This article is aimed as being a primer for developers who are interested in using core dumps to help them debug Node.js problems. If you are a C/C++ developer who is comfortable with core dumps, ulimits, gcore and debuggers then you are probably comfortable with using core dumps. Being able to integrate JavaScript debugging with C/C++ may be useful if you are working on native npm modulues or other C/C++ code that interacts with JavaScript. If you’re a pure Node.js developer wondering if using core dumps is something you should care about or just be aware of in case of an emergency later on then hopefully this will provide a starting place.

In this article I’ll give a basic demonstration of how you can use llnode to give you a better view of how your JavaScript code is invoked by Node.js. In future posts I’ll cover other commands and how they can help with specific types of problem.

A core dump is a snapshot of a processes memory at a particular point in time. There are many ways to create one but the most usual is a crash within the process that causes the operating system to create a core dump and terminate the process. Generally they accessed using a debugger such as lldb or gdb.

llnode is a plugin for the lldb debugger that lets it make sense of many of the v8 structures within a core dump. You can use it to help understand what the state of your program was at the time the core dump was generated.

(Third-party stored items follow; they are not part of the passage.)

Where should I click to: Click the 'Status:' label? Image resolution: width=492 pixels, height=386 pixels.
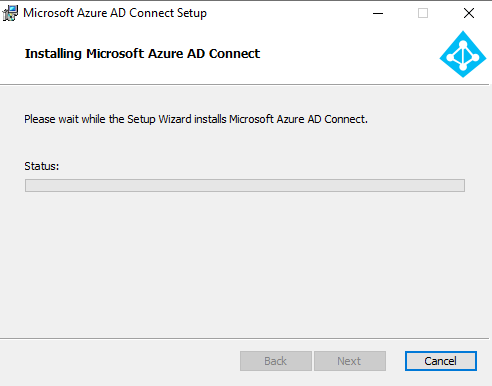42,166
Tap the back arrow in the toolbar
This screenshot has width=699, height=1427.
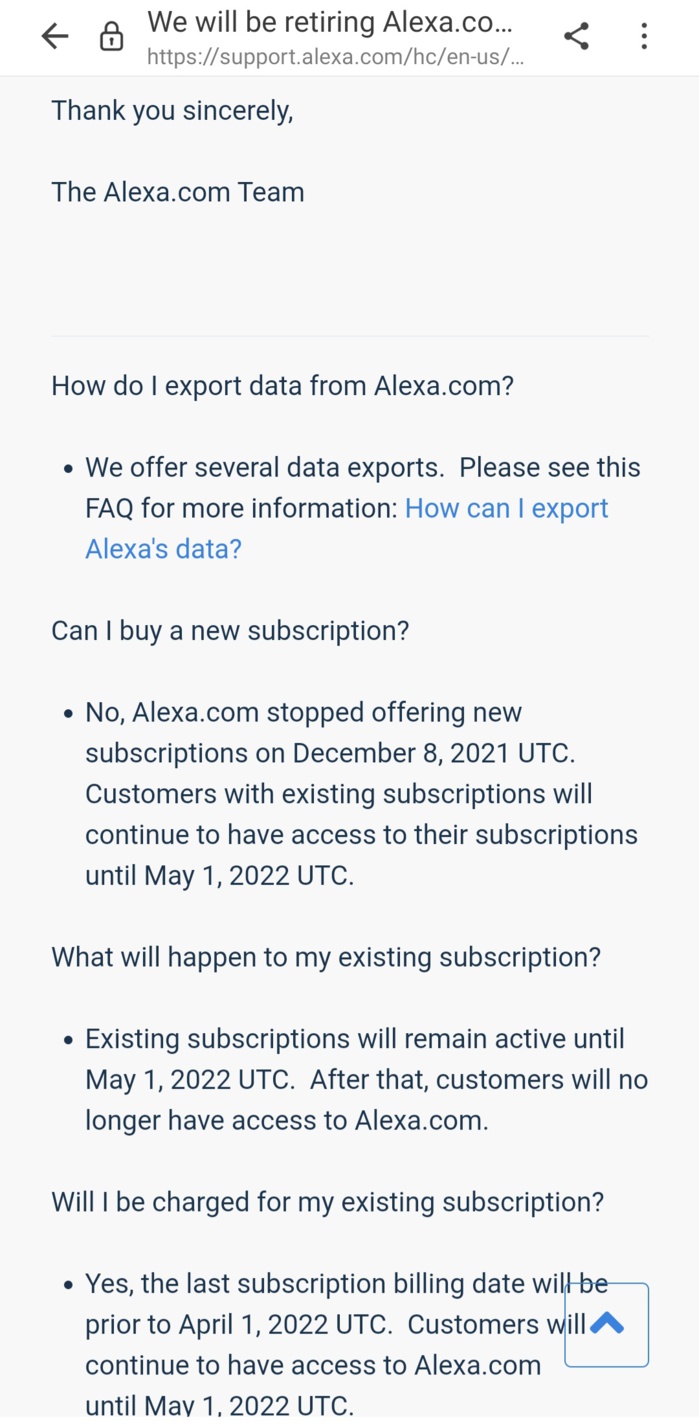click(x=55, y=37)

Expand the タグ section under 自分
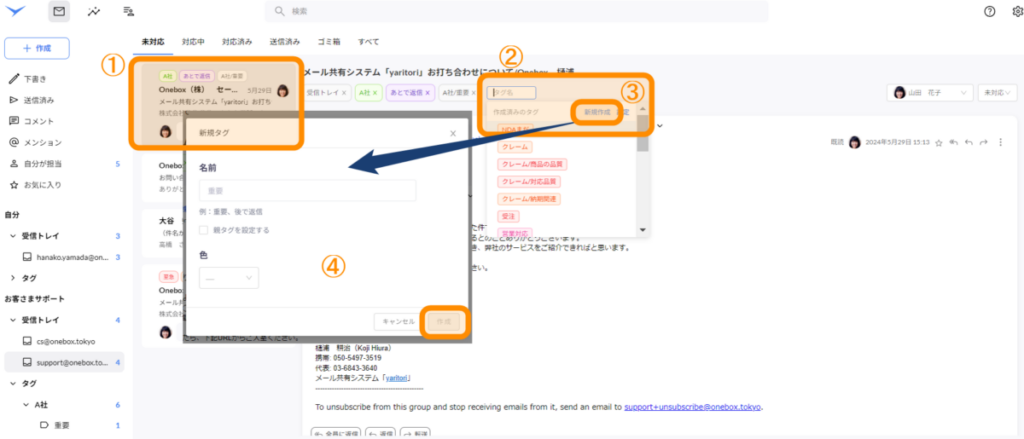point(12,277)
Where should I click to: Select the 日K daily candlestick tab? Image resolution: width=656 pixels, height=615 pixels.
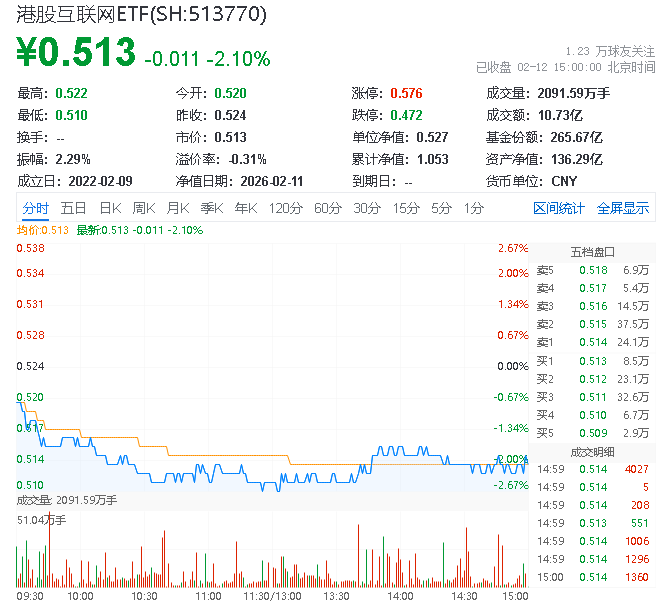(109, 208)
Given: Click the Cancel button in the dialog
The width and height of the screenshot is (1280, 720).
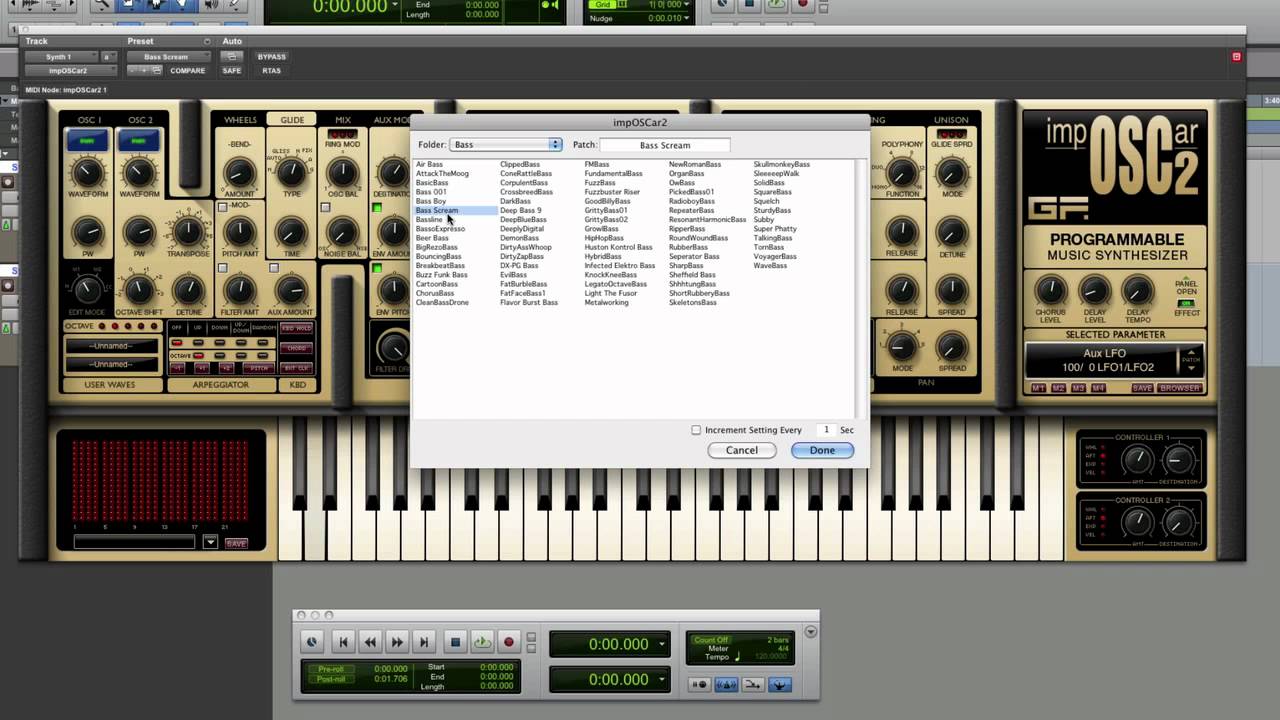Looking at the screenshot, I should pos(741,450).
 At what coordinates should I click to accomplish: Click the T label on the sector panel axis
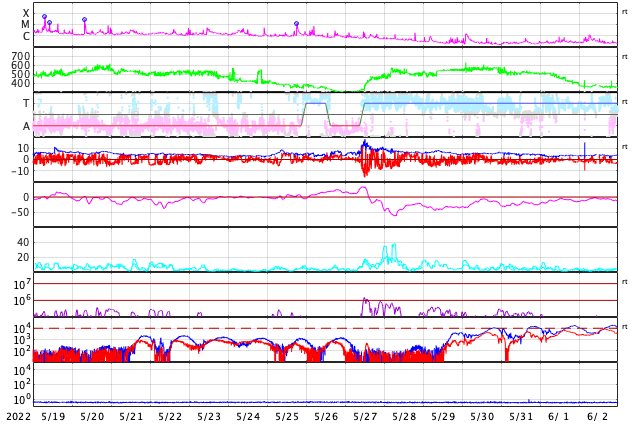click(26, 104)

You can find the instructions on how to compile and install llnode on the projects github page.

Core dumps

If you aren’t really familiar with core dumps there’s a couple of things you should know about them, although really they are the same thing:

  • Core dumps are a snapshot of your processes entire memory so core dumps are big. Because of that although most operating systems can create one when a process crashes this is often disabled by default. This is the reason they are often disabled, it’s bad if a process crashes frequently and needs restarting. It’s disastrous if you set it up to be restarted automatically but it keeps crashing and fills your disk.
  • Core dumps are a snapshot of your processes entire memory which includes things like usernames and passwords and other things you don’t want to share. Giving someone a core dump of your application gives them access to all the data it had in memory at the time the core dump was created.
  • There’s several ways to get a core dump. The most well known is the OS generating one when your application crashes. Node.js has a flag –abort-on-uncaught-exception which makes it easy to get a core dump from JavaScript code by forcing an abort when an exception crashes your program and that’s a good way to experiment with llnode but we won’t need that for our examples below. Since core dumps are often disabled to stop crashing applications filling up your disk we should make sure they are enabled. The basic way to re-enable this is to change the ulimit for core files from 0 to unlimited:

    $ ulimit -a
    core file size          (blocks, -c) 0
    data seg size           (kbytes, -d) unlimited
    ....
    
    $ ulimit -c unlimited
    $ ulimit -a
    core file size          (blocks, -c) unlimited
    data seg size           (kbytes, -d) unlimited
    ....
    

    Setting the ulimit at the terminal in this way will change the setting for processes started within that terminal session but is not a permanent system wide change.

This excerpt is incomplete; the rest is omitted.